→ Exercise:
Give again the lines of the data from its first line through the line with "1381x765 pixels.". Change nothing.

Stored data:
■ ■ ■

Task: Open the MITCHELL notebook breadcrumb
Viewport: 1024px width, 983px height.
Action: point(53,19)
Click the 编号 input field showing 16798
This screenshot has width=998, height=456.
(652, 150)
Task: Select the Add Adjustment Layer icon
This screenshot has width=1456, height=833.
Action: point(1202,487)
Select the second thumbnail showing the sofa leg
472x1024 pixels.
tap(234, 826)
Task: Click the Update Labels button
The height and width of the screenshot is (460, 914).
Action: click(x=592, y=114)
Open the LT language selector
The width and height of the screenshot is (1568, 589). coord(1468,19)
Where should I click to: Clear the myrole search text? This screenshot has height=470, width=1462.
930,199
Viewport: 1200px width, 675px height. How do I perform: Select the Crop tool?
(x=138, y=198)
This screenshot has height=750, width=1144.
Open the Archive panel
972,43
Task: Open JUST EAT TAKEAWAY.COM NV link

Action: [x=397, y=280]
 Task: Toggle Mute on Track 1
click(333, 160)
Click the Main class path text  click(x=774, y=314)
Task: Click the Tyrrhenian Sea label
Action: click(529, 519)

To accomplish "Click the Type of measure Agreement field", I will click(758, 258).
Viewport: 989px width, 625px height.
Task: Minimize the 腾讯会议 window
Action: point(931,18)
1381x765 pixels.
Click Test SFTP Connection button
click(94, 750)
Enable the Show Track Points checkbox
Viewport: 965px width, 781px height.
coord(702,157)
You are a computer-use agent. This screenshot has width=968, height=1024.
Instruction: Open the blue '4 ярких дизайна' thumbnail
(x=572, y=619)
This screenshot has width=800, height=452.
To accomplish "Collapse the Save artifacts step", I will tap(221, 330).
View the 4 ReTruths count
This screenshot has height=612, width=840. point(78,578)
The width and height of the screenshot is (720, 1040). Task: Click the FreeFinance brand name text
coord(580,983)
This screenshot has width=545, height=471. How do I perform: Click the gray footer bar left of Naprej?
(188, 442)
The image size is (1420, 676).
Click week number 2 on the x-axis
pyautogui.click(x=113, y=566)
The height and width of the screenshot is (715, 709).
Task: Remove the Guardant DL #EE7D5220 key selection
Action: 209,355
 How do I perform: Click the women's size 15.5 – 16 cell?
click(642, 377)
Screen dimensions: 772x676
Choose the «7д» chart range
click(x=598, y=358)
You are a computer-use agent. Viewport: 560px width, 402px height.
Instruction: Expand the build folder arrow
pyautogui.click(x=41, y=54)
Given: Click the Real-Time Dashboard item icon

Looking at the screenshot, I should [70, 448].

■ ■ ■

→ Solution for this exercise:
Task: Open the MITCHELL notebook breadcrumb
Viewport: 1024px width, 983px height.
Action: point(53,19)
Click the 编号 input field showing 16798
This screenshot has width=998, height=456.
(652, 150)
Task: Select the Add Adjustment Layer icon
This screenshot has width=1456, height=833.
Action: point(1202,487)
Select the second thumbnail showing the sofa leg
472x1024 pixels.
tap(234, 826)
Task: Click the Update Labels button
The height and width of the screenshot is (460, 914).
Action: click(x=592, y=114)
Open the LT language selector
The width and height of the screenshot is (1568, 589). coord(1468,19)
Where should I click to: Clear the myrole search text? This screenshot has height=470, width=1462.
930,199
Viewport: 1200px width, 675px height. How do I perform: Select the Crop tool?
(x=138, y=198)
This screenshot has height=750, width=1144.
Open the Archive panel
972,43
Task: Open JUST EAT TAKEAWAY.COM NV link

Action: [x=397, y=280]
 Task: Toggle Mute on Track 1
click(333, 160)
Click the Main class path text  click(x=774, y=314)
Task: Click the Tyrrhenian Sea label
Action: click(529, 519)

To accomplish "Click the Type of measure Agreement field", I will click(758, 258).
Viewport: 989px width, 625px height.
Task: Minimize the 腾讯会议 window
Action: point(931,18)
1381x765 pixels.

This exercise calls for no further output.